Ciaran describes his song writing as “something I’ve always done in private”, this album marks the point where he’s finally felt happy to record them. He takes lead vocal himself on The Locks but having teamed up with Sam Kelly last year to play on Sam’s The Lost Boys album, Sam now returns the favour and takes lead vocal on the other three songs. Sam’s voice has been widely praised over the last couple of years, both in his solo work and with The Changing Room. Combined with Ciaran’s sensitive lyrics it presents us with songs that are truly memorable. Ciaran doesn’t do ‘frothy’ lyrics, the songs here prompt you to think, The Final Waltz references the ability of leaders to remain aloof whilst sending the young to war, Our Home Now explores how hard it can be to realise your unhappiness stems from who you’re with rather than where you are. The vocal tracks are not brief affairs; Our Home Now is almost seven minutes, a result of the care and imagination that has gone into instrumental arrangements, making full use of the band’s talents. On Our Home Now this is boosted by having Jamie Francis, also part of The Changing Room, guesting on banjo. It would be unfair to the rest of the gang to describe the final guest contributor as the ‘icing on the cake’ but she is rather good. I first came across Somerset-based Kitty Macfarlane singing her own compositions at the Halsway Manor Hothouse Festival in 2013, here she adds the most exquisite harmonies to Ciaran’s songs, her voice blending so well with Sam’s, Ciaran sometimes joining the chorus as well.
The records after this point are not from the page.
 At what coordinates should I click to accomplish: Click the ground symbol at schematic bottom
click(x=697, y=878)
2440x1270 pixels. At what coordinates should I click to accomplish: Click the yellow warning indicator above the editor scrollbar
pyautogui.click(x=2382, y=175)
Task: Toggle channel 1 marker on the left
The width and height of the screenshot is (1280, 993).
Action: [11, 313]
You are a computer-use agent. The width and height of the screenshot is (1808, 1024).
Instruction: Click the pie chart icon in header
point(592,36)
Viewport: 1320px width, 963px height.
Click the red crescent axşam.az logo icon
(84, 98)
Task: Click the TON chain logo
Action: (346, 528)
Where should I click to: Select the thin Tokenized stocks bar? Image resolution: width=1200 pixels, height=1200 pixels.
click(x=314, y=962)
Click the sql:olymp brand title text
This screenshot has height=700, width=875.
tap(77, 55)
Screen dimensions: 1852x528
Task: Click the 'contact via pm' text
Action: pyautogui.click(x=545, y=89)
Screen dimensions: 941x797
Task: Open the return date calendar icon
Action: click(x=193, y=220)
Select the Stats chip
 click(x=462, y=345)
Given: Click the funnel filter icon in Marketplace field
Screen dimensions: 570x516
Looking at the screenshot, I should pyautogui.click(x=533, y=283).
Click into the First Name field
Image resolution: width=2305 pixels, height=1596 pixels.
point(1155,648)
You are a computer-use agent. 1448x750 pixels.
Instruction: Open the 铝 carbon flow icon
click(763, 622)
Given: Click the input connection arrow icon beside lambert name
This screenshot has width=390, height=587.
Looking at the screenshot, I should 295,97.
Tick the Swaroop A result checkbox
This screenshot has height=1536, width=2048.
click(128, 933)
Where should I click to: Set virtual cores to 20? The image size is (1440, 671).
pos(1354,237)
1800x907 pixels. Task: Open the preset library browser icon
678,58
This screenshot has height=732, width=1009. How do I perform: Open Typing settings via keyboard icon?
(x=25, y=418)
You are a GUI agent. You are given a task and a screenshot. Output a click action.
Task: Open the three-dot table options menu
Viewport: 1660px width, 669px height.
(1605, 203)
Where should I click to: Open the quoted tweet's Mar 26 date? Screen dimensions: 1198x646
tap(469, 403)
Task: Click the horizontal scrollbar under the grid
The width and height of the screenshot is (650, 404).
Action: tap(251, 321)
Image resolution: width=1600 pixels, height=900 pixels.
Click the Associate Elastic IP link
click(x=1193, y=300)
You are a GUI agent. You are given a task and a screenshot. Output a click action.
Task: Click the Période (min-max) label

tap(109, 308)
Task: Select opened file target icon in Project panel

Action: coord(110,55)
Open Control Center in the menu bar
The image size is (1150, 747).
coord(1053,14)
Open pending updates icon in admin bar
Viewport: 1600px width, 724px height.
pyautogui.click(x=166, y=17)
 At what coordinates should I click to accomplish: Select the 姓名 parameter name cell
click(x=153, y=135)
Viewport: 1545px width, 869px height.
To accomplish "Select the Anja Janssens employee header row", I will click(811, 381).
When I talked with Ciaran back in 2013 he and Greg had just come off stage to a rapturous reception from the Cropredy audience. Nonetheless, one of the themes of Ciaran’s conversation was “Plan B”, just in case the music didn’t work out. Back then, he was still at St Joseph’s College, part way through his A level course and, in spite of the demands of touring and recording, was determined to complete it. Well, that part of Plan B is now complete and he’s going on to a degree but, with such a strong debut album adding to all his other musical achievements, it’s hard to envisage that Plan B will be needed any time soon.
Ciaran and the four core muscians, Toby, Eden, Giles and Sam will shortly be touring the material from the album as The Ciaran Algar Band, they’ll be gigs well worth catching.